This used to drive me crazy.
Not anymore.
| | Kobe's successful career sans college has helped make skipping school attractive. |
I know it's harder for the casual fan to have any kind of feel for what
his or her team is getting in the first round now. It's harder on everybody.
It's hard on the scouts and birddogs who have to project these kids out
three, four years. Harder on the coaches who have to coach them. Harder for
the teammates that have to play with them. Harder for the kids themselves.
For those who would say hockey and baseball also draft teenagers, I'd say
there's one huge difference: the vast majority of those teenagers don't
start in the major leagues, and even if they do, and subsequently fail, they
go back to the minors, where they can work on their games again. The NBA is
a one-shot deal -- sink or swim.
But this is where we are, and we need to deal with it. It isn't going
to end pro sports as we know it.
I used to believe that a few high school kids coming out would lead to
a flood of them coming out. And I thought that would be horrible, especially
since all of the kids who have gone straight from high school to the NBA
have been African-American. It throttled my middle-class heart to know that
kids who had a chance to attend college wouldn't. And I didn't want to hear
about tennis players, whose horrifying behavior on and off the court, I
thought, proved my point.
But the results don't lie. The majority of kids who's opted out of high
school have been good to great players, and good to great citizens.

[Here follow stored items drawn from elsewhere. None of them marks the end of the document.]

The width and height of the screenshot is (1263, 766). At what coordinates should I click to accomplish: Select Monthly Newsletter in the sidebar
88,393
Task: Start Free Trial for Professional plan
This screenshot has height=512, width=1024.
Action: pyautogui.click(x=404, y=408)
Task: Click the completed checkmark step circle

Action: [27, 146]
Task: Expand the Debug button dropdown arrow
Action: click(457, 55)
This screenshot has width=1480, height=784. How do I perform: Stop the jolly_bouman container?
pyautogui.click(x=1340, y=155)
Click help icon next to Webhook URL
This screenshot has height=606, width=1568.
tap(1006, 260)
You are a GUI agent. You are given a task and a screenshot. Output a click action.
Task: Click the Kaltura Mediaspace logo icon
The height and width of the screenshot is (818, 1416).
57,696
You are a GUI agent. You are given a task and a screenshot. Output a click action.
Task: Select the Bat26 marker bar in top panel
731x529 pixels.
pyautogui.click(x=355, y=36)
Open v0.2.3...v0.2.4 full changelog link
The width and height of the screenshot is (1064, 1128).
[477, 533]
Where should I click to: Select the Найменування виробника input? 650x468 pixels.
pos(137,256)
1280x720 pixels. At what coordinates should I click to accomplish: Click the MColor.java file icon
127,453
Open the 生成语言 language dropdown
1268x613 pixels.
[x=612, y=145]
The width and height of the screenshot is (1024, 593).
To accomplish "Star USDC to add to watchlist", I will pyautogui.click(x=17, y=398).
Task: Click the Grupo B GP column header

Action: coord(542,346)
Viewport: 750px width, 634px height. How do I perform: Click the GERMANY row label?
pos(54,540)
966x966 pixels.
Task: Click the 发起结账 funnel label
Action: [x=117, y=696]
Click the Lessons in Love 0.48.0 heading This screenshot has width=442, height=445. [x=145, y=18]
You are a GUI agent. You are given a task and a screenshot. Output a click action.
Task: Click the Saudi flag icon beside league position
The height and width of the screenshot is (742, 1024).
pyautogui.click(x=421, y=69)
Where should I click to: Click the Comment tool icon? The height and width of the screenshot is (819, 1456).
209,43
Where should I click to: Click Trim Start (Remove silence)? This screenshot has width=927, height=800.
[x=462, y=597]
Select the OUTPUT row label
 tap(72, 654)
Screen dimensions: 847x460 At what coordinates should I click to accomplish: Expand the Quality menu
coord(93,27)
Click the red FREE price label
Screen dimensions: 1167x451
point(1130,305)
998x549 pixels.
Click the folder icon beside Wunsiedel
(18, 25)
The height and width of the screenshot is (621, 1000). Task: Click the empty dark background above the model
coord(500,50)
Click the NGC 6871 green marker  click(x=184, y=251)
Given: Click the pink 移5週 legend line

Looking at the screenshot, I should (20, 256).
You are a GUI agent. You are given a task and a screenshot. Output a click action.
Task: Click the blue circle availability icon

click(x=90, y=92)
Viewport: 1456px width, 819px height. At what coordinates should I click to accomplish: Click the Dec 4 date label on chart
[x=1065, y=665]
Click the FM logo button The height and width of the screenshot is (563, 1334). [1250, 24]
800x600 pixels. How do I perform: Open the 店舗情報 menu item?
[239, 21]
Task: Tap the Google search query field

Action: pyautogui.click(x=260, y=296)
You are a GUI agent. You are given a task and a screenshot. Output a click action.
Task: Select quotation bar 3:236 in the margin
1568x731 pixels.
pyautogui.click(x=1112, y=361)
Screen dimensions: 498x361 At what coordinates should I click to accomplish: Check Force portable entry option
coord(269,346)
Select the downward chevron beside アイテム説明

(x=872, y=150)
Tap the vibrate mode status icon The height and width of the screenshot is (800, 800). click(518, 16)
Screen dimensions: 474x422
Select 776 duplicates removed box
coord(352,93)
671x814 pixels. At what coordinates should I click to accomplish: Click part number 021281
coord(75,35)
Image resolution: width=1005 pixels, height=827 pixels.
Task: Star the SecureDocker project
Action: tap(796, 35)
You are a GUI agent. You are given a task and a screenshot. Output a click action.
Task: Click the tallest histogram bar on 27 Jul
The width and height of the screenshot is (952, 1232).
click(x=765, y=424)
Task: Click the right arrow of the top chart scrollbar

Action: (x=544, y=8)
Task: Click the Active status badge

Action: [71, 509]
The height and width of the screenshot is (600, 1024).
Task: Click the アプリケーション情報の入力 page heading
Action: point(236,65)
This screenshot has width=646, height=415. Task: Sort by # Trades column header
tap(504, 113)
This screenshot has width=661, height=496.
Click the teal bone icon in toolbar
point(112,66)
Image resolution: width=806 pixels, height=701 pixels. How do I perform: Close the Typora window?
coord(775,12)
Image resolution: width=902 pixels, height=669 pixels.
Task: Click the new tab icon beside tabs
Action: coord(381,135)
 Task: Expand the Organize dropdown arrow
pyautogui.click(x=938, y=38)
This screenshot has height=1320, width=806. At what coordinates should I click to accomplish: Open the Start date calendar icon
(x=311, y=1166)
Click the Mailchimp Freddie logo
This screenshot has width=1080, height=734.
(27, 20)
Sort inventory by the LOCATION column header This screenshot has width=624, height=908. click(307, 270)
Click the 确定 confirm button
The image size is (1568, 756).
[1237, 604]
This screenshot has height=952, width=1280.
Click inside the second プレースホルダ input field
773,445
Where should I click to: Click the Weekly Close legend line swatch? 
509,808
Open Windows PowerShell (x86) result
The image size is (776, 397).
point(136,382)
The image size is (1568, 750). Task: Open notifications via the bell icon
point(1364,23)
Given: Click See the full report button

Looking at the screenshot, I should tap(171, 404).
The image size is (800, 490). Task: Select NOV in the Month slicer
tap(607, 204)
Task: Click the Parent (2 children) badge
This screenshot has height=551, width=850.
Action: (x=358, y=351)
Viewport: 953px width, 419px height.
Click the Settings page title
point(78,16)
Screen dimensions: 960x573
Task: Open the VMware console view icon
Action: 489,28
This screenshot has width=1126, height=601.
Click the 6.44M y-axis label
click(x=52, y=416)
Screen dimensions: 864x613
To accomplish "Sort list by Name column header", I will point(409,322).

It's hard to remember that this high school exodus is a relatively new
trend.
"I was with Penny Hardaway," Grant Hill recalled recently, "and we were
talking about just when we were going to high school and all the camps and
the summer leagues. And we didn't even think about the NBA. It wasn't
even ... it was about college. 'Where you wanna go to school? I wanna go here,
I wanna go there, we wanna play for the NCAA championship.' And this was
just 10 years ago. And now, if we were college juniors or seniors, it would
be like 'what (pro) team you want to go to?'...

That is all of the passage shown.